Supplied records:
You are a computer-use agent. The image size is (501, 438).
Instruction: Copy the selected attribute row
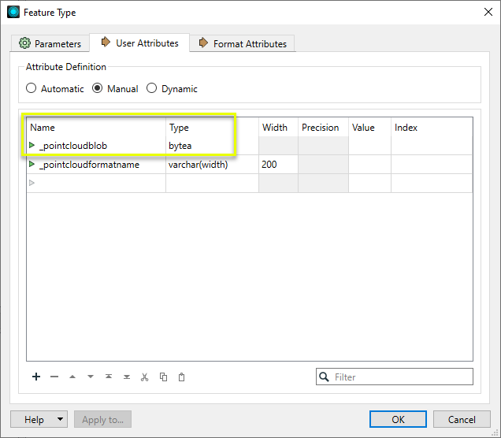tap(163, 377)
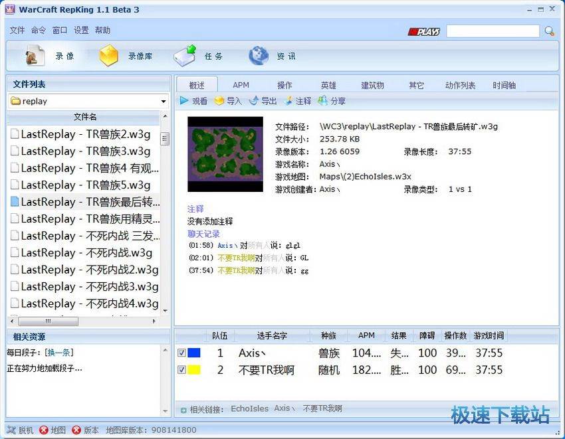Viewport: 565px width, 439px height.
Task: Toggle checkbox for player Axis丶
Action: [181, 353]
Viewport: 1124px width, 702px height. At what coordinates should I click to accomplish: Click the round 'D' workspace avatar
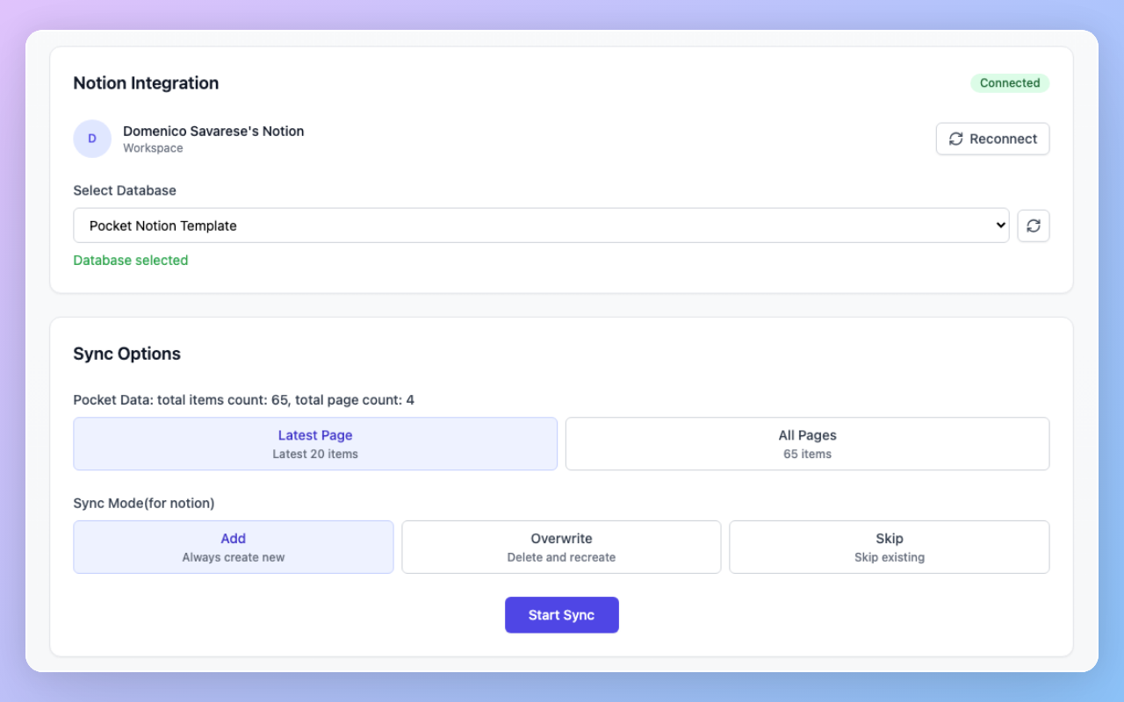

...

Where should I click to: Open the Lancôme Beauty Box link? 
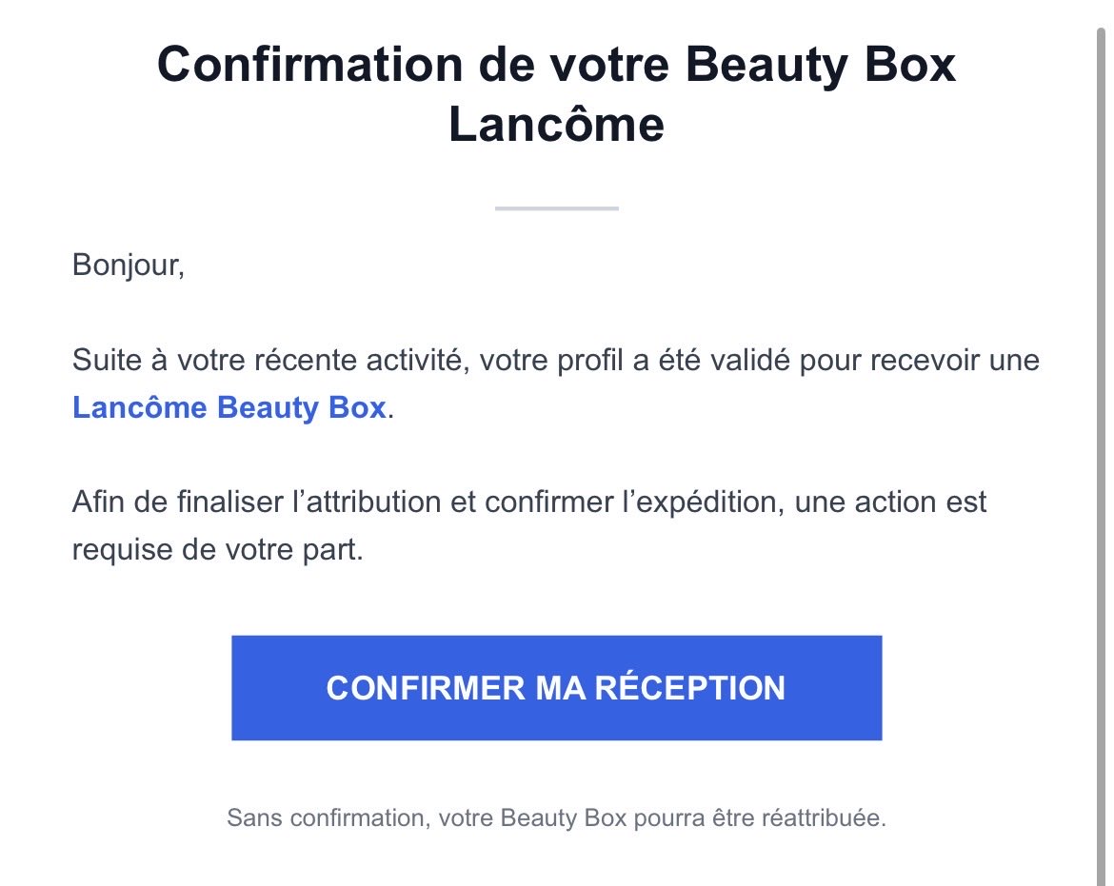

Task prompt:
Check the listing for the word "should". Show each line that has it.

Result of this task:
Viewport: 1124px width, 702px height. At what coordinates should I click to accomplish: Click the round 'D' workspace avatar
Where should I click to: Open the Lancôme Beauty Box link? 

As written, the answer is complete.